Objectives:
1. In the forum thread about the Stream Deck, what button layouts are given for the regular version and for the XL version?
2. Write a continuation of the forum thread about the Stream Deck, starting after its final sentence.
-- start of Selected passage --
I'm thinking about set L and R locator, goto L or R locator, Duplicate, add Audio/vst or other track.
Save and Undo maybe? 

For other programs that will be the shortcut keys I use the most (Coreldraw, Lightburn and so on)


----------



## RogiervG

i too use a streamdeck xl (more buttons immediately ready, lesser using of folders or profile switching), and it works wonders in terms of productivity. 
Being it art work, ict work, music work.. general purpose.... 
no more annoying hotkeys to remember!


----------



## Leigh

DavidRubenstein said:


> A stream deck looks to be very useful to me, for both notation software and for DAW's. I would use it both at home and while traveling with my laptop and mini-midi controller.
> 
> Does anybody have a strong feeling about preference for the regular stream deck (3x5) or the XL version (4x8)?


Absolutely get the XL. I have both; get the XL!

**Leigh


----------



## LudovicVDP

Paulogic said:


> I have not bought one but I am already thinking about which DAW functions could be
> very usefull , apart from the standard DAW controls like start/stop/zero/loop/metronome.
> I'm thinking about set L and R locator, goto L or R locator, Duplicate, add Audio/vst or other track.
> Save and Undo maybe?
> 
> For other programs that will be the shortcut keys I use the most (Coreldraw, Lightburn and so on)


In combination with macros, it's very powerful.
-- end of Selected passage --
-- start of Recorded data --
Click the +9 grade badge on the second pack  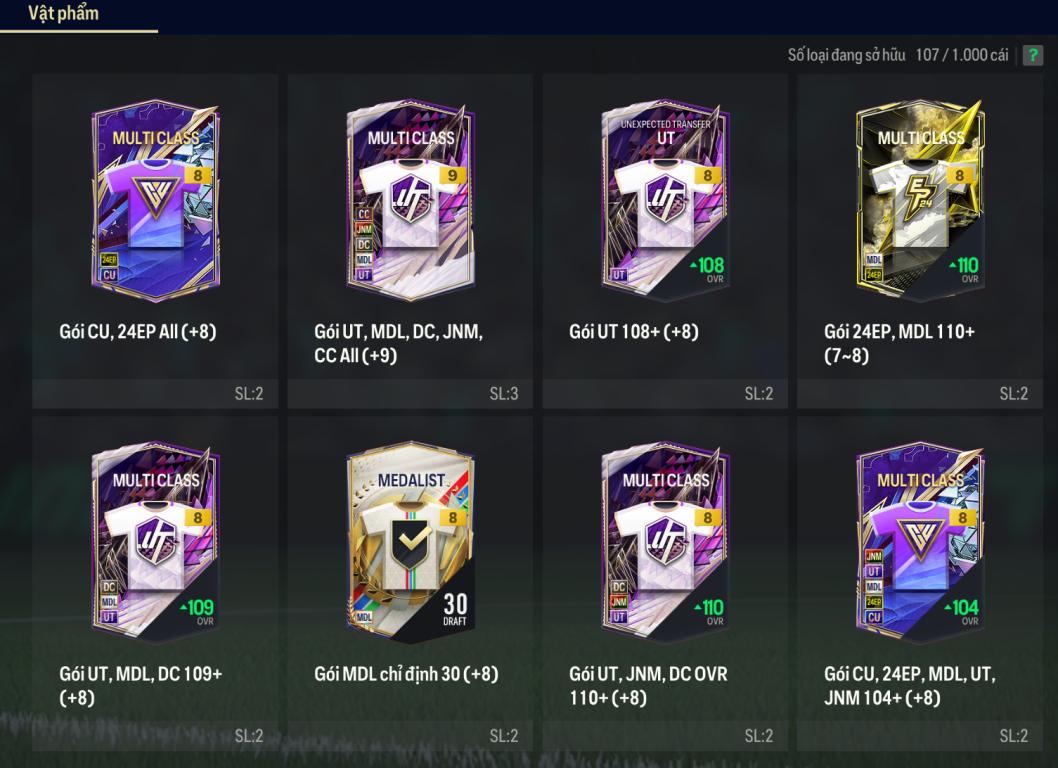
-- end of Recorded data --
The responses:
1. The regular Stream Deck is 3x5 and the XL version is 4x8.

2.
Show all. Show Strings only. Show Brass only, ... 
Show used tracks only. Show used tracks at marker.
Loop at marker.
Show used automation lanes.
Transpose +12. Transpose -12
Quantize. Quantize end
Retrospective record
Add track/audio/midi
Randomize velocity, select every x notes, whatever you can program in the logical editor...

I still use the keyboard for easy shortcuts that my hands know too well. But some of the above get used all the time


----------



## Paulogic

Ok, thanks you all for making me crazy about this device. Just ordered an XL.
Will be in tomorrow, even if it is a official Holiday. Nice he...


----------



## klavaus

LudovicVDP said:


> In combination with macros, it's very powerful.
> 
> Show all. Show Strings only. Show Brass only, ...
> Show used tracks only. Show used tracks at marker.
> Loop at marker.
> Show used automation lanes.
> Transpose +12. Transpose -12
> Quantize. Quantize end
> Retrospective record
> Add track/audio/midi
> Randomize velocity, select every x notes, whatever you can program in the logical editor...
> 
> I still use the keyboard for easy shortcuts that my hands know too well. But some of the above get used all the time


Can you explain how to program macros, for example show strings only, show brass only?
That would be very helpful for me.


----------



## LudovicVDP

klavaus said:


> Can you explain how to program macros, for example show strings only, show brass only?
> That would be very helpful for me.


EDIT: I'm in Cubase

That's how I do this: I have a macro "Show Strings" that is commanded by a simple shortcut (which is triggered by a press on the StreamDeck or the Touch Portal in my case.)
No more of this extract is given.